Logan wasn’t sure if he should go inside to give them some privacy, but heck, he too wanted to know the answer. He pretended to be working hard on buffing the saddle, but his ears were glued to the conversation at the fence.
Clementine glanced at the pony, then back at Phoebe. “Well, when some kids were taunting me about being a foster kid, I thought to myself, well, I am. I am a foster kid. That’s just the way it is. And I could either get all upset or I could just accept the truth and figure out a way to make myself happy. I used to make lists titled Clementine Is and then wrote down all the things I thought I was. Foster kid was on the list but so was smart and determined and a fast runner and a good listener and a big reader and a nice person.
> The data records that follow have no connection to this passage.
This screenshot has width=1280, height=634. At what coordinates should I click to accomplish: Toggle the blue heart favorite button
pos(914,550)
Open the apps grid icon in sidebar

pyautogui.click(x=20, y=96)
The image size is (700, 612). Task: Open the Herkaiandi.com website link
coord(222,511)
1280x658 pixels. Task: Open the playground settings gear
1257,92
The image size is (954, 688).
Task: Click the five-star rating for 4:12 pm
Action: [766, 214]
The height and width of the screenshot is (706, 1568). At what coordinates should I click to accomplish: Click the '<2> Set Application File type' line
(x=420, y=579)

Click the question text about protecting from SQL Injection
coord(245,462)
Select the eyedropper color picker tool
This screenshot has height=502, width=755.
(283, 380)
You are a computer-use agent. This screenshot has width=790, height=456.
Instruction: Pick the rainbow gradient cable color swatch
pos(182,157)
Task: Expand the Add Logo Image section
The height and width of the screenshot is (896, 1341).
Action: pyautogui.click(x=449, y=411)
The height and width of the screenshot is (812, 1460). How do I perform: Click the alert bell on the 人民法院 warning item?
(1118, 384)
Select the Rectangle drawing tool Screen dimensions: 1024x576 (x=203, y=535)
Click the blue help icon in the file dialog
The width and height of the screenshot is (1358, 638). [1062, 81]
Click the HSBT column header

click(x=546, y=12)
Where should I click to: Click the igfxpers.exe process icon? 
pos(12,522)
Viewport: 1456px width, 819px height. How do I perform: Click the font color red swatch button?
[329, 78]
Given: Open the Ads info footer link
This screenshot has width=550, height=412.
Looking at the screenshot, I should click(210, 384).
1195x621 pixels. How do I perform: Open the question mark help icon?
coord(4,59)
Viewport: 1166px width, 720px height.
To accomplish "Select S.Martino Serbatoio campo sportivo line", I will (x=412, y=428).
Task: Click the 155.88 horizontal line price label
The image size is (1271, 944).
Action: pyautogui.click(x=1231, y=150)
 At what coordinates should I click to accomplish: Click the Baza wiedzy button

It might sound weird to make a list about yourself, but it helped me really think about who I actually was. Foster kid was pretty far down the list. It was just one thing about me. Not everything.”
Logan had long paused with the buffing cloth. He stared at Clementine, vaguely noting the way the sunshine lit her dark hair and the side of her face. All she said seemed to flow right inside him, in his veins, in his bones.
Foster kid was pretty far down the list. It was just one thing about me. Not everything.
If he could make this cruddy truth about Parsons just one thing instead of everything, he’d be a hell of lot happier. But he couldn’t seem to.